Posted Dec 01, 2012 08:20 am CST
The fear of possibly unaffordable legal fees is paralyzing access to legal aid for a growing number of moderate-income Americans, as we reported in “Biloxi Blues” in last month’s ABA Journal. And while would-be clients, courts and lawyers struggle to find cost structures that bridge the gap between needs and services, another barrier was repeatedly cited while I was speaking with folks along the Gulf Coast: distrust of the private bar.
Potential oil spill claimants, community activists and local attorneys derided the outcomes of town hall meetings in Mississippi and Louisiana during the immediate aftermath of the Deepwater Horizon disaster. Billed as educational forums about the claims process (which often included free lunches from out-of-town-lawyers), session attendees were regularly corralled and pressed to sign client contracts.

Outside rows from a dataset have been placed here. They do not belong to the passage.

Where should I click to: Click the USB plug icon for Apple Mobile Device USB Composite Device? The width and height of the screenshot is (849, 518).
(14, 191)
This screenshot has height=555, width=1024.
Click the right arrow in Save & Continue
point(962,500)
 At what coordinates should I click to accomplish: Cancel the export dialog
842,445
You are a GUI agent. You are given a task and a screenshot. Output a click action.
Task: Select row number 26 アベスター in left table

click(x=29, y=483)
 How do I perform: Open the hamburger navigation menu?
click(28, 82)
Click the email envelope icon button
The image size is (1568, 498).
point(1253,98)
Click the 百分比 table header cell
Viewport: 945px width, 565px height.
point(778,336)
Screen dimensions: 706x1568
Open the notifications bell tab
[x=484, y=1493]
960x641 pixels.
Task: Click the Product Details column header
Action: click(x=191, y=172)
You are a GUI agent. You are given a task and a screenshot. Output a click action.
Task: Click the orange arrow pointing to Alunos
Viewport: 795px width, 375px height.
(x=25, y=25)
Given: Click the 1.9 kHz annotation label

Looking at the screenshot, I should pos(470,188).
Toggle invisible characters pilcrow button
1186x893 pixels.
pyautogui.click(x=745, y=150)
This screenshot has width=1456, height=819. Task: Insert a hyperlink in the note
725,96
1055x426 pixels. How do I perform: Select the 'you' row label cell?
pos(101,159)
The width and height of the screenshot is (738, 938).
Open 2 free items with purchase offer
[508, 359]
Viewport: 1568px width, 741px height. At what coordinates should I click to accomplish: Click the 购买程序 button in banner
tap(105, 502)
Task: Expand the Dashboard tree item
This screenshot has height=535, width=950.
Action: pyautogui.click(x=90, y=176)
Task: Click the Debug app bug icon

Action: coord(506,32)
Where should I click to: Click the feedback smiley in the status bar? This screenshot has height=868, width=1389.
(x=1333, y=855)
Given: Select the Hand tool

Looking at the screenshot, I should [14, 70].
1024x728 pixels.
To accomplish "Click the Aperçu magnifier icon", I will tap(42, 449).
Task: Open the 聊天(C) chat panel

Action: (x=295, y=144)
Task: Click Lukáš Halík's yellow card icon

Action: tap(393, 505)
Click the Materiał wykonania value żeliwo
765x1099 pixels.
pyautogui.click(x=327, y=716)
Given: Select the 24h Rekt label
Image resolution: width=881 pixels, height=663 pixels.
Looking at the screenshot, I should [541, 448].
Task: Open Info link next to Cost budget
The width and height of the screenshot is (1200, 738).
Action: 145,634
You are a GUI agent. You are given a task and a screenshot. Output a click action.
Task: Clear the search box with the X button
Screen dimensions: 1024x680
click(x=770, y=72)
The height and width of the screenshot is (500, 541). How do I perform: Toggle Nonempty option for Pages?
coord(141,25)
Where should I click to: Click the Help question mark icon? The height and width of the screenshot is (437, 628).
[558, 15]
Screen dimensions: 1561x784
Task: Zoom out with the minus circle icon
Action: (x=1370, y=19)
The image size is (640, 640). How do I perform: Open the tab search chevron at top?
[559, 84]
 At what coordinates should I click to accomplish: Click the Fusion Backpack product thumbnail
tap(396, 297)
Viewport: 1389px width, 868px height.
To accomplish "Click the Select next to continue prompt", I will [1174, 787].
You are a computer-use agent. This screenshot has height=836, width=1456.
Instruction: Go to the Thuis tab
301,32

And while some meetings offered translators for the highly sought-after Vietnamese fishermen with potentially larger claims, others didn’t. That only added to the confusion.
“That’s when everyone started to get freaked out,” says Clay J. Garside, a partner at New Orleans-based Waltzer & Wiygul. His law firm has served the local Vietnamese community for 20 years. Garside says people were saying: “What is the attorney’s role here? What are they doing? It feels like a trap.”
For a number of unlucky claimants who signed the contracts, their new lawyers swiftly disappeared. They were left to flounder alone, uncertain of how to even contact the attorneys and unable to proceed with their claims, says Adrianne Williams, a project supervisor at the New Orleans nonprofit organization Vietnamese Initiatives in Economic Training. Overpromised and underdelivered results by private lawyers also ran rampant after the proposed billion-dollar settlement with BP was announced, according to Stephanie Short, a staff attorney at Southeast Louisiana Legal Services in New Orleans.
Because Short’s services are federally funded, she often has to turn away would-be oil spill victims who earn more than the mandated income restrictions. “Those people are more inclined to seek assistance elsewhere before going to a private attorney,” she says. And that decision to look elsewhere isn’t solely because those people don’t have access to funds for an attorney, adds staff lawyer Timothy McEvoy, Short’s colleague at SLLS. Distrust of the private bar stands near the top of the list for many would-be clients who are suspicious of high contingency fees charged by private lawyers to navigate a claims process that is, in theory, designed to be done without legal aid. As a result, McEvoy says, “you have very disparate views on the worth of an attorney’s work as well as the quality of that work.”
“A lot of the public have a very negative view of the profession, and of how much money we charge for our services. In some cases they are right and in others they are dead wrong,” he says. “We need to do a better job of showing clients what the value-add is for our profession.”